Records
——————————
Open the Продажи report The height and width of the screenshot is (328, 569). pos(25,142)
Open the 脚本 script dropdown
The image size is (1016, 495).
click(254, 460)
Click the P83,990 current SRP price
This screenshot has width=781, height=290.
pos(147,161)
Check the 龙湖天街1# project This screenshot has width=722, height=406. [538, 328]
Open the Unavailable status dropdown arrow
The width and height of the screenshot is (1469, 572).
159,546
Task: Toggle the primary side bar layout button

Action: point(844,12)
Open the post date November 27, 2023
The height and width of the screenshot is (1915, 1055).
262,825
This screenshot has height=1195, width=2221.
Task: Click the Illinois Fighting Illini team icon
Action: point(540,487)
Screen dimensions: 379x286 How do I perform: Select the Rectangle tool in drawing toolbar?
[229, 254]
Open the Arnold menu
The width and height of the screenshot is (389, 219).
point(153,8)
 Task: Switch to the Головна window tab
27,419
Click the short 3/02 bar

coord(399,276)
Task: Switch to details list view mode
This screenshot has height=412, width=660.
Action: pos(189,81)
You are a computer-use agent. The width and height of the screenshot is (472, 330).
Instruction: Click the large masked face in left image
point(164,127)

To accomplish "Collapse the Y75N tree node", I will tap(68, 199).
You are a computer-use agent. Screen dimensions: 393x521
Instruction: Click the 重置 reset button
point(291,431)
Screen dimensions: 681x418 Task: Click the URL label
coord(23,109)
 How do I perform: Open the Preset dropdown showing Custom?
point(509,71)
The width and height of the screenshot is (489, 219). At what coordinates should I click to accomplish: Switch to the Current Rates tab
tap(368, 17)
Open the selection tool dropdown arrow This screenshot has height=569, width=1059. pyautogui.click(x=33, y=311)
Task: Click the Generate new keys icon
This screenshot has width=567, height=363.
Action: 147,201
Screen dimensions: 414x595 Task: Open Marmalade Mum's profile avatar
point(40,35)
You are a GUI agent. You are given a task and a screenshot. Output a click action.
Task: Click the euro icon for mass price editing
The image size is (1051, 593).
——————————
Exercise prompt
Please copy out every one of the lines above, keeping each character as it stands.

Solution to this task
Open the Продажи report The height and width of the screenshot is (328, 569). pos(25,142)
Open the 脚本 script dropdown
The image size is (1016, 495).
click(254, 460)
Click the P83,990 current SRP price
This screenshot has width=781, height=290.
pos(147,161)
Check the 龙湖天街1# project This screenshot has width=722, height=406. [538, 328]
Open the Unavailable status dropdown arrow
The width and height of the screenshot is (1469, 572).
159,546
Task: Toggle the primary side bar layout button

Action: point(844,12)
Open the post date November 27, 2023
The height and width of the screenshot is (1915, 1055).
262,825
This screenshot has height=1195, width=2221.
Task: Click the Illinois Fighting Illini team icon
Action: point(540,487)
Screen dimensions: 379x286 How do I perform: Select the Rectangle tool in drawing toolbar?
[229, 254]
Open the Arnold menu
The width and height of the screenshot is (389, 219).
point(153,8)
 Task: Switch to the Головна window tab
27,419
Click the short 3/02 bar

coord(399,276)
Task: Switch to details list view mode
This screenshot has height=412, width=660.
Action: pos(189,81)
You are a computer-use agent. The width and height of the screenshot is (472, 330).
Instruction: Click the large masked face in left image
point(164,127)

To accomplish "Collapse the Y75N tree node", I will tap(68, 199).
You are a computer-use agent. Screen dimensions: 393x521
Instruction: Click the 重置 reset button
point(291,431)
Screen dimensions: 681x418 Task: Click the URL label
coord(23,109)
 How do I perform: Open the Preset dropdown showing Custom?
point(509,71)
The width and height of the screenshot is (489, 219). At what coordinates should I click to accomplish: Switch to the Current Rates tab
tap(368, 17)
Open the selection tool dropdown arrow This screenshot has height=569, width=1059. pyautogui.click(x=33, y=311)
Task: Click the Generate new keys icon
This screenshot has width=567, height=363.
Action: 147,201
Screen dimensions: 414x595 Task: Open Marmalade Mum's profile avatar
point(40,35)
You are a GUI agent. You are given a task and a screenshot. Output a click action.
Task: Click the euro icon for mass price editing
The image size is (1051, 593).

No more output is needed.